• AIM:
Convert the items below into a JSON list of strings, one string per line, leaving out any blank lines.

• Word and item position data:

□ □ □ □ □ □ □

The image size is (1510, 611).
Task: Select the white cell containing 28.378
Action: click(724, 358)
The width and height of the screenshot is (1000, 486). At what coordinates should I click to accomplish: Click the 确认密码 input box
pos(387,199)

□ □ □ □ □ □ □

• SOLVED PROBLEM:
[
  "The image size is (1510, 611).",
  "Task: Select the white cell containing 28.378",
  "Action: click(724, 358)",
  "The width and height of the screenshot is (1000, 486). At what coordinates should I click to accomplish: Click the 确认密码 input box",
  "pos(387,199)"
]